● **SOURCE DOCUMENT**:

-------

Congress passed the Comprehensive Addiction and Recovery Act (CARA), the first major federal addiction legislation in four decades, in July 2016. CARA authorizes national funding to combat the drug epidemic in our country, and focuses on six pillars. These include: expansion of prevention and education to promote recovery; increased availability of naloxone; expansion of disposal sites; expanded resources to treat incarcerated individuals suffering from addiction appropriately; development of treatment programs to fight opioid addiction, including medication-assisted treatment; and the reinforcement of statewide prescription drug monitoring programs (PDMPs).
CARA will change the way we provide treatment and assist pregnant and postpartum women, veterans, and youth. As a result, we need to ask ourselves these questions: What is it about our treatment programs that is working really well, and where do we have opportunities to improve? Are we effectively serving pregnant, postpartum and parenting women in their addiction treatment and recovery needs? Have we provided valuable and effective substance use prevention and health services for their children? These questions and more prompted my reflections on a recent Think Tank event in Washington, D.C.

-------

● **INFORMATION SHOWN**:
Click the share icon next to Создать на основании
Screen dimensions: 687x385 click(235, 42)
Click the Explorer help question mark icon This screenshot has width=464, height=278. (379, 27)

-------

● **PROBLEM SET**:
A. Reproduce the stretch of the text on the Comprehensive Addiction and Recovery Act from "CARA will change" through "in Washington, D.C.".
B. Resume the text on the Comprehensive Addiction and Recovery Act, starting right after its last sentence.

● **RESULTS OF THE EXERCISE**:
A.
CARA will change the way we provide treatment and assist pregnant and postpartum women, veterans, and youth. As a result, we need to ask ourselves these questions: What is it about our treatment programs that is working really well, and where do we have opportunities to improve? Are we effectively serving pregnant, postpartum and parenting women in their addiction treatment and recovery needs? Have we provided valuable and effective substance use prevention and health services for their children? These questions and more prompted my reflections on a recent Think Tank event in Washington, D.C.

B.
Experts from around the country convened at this meeting of powerhouse women, who for three decades have done amazing work with pregnant, postpartum and parenting women suffering from substance use disorders and mental health diagnoses. Physicians, nurse practitioners, psychiatrists, therapists, researchers, clinicians and chief executives in all areas from the clinical, financial and evaluation sectors attended. The smartest of the smart were there. Many had started out in the trenches, and many continue to work in the trenches with this significantly challenged population.
Put on by the Substance Abuse and Mental Health Services Administration (SAMHSA) and its Center for Substance Abuse Treatment (CSAT), this Think Tank was designed with the purpose of creating a pathway forward in the development of outpatient services for pregnant and postpartum women and their children. The goal was to reach a consensus in meeting the needs of the implementation of a family-centered approach to prevention, treatment and recovery for the women and their families, in various residential and outpatient settings. The federal government is getting ready to launch a new initiative for this population, which will now pertain to outpatient services.
Back in July, Health and Human Services (HHS) Secretary Sylvia M. Burwell said, “The opioid epidemic is one of the most pressing public health issues in the United States. More Americans now die from drug overdoses than car crashes.” With the current epidemic, and with so many pregnant and parenting women suffering through it, we in the industry are looking at applying the lessons we’ve learned to an outpatient setting. The focus will help determine how this level of care can wrap its arms around these women, so that they can not only get well, but thrive. And thrive not just in one area, but in all areas of their lives, from their trauma to their mental health, from their substance use to their parenting, from their work lives to their ability to be financially successful.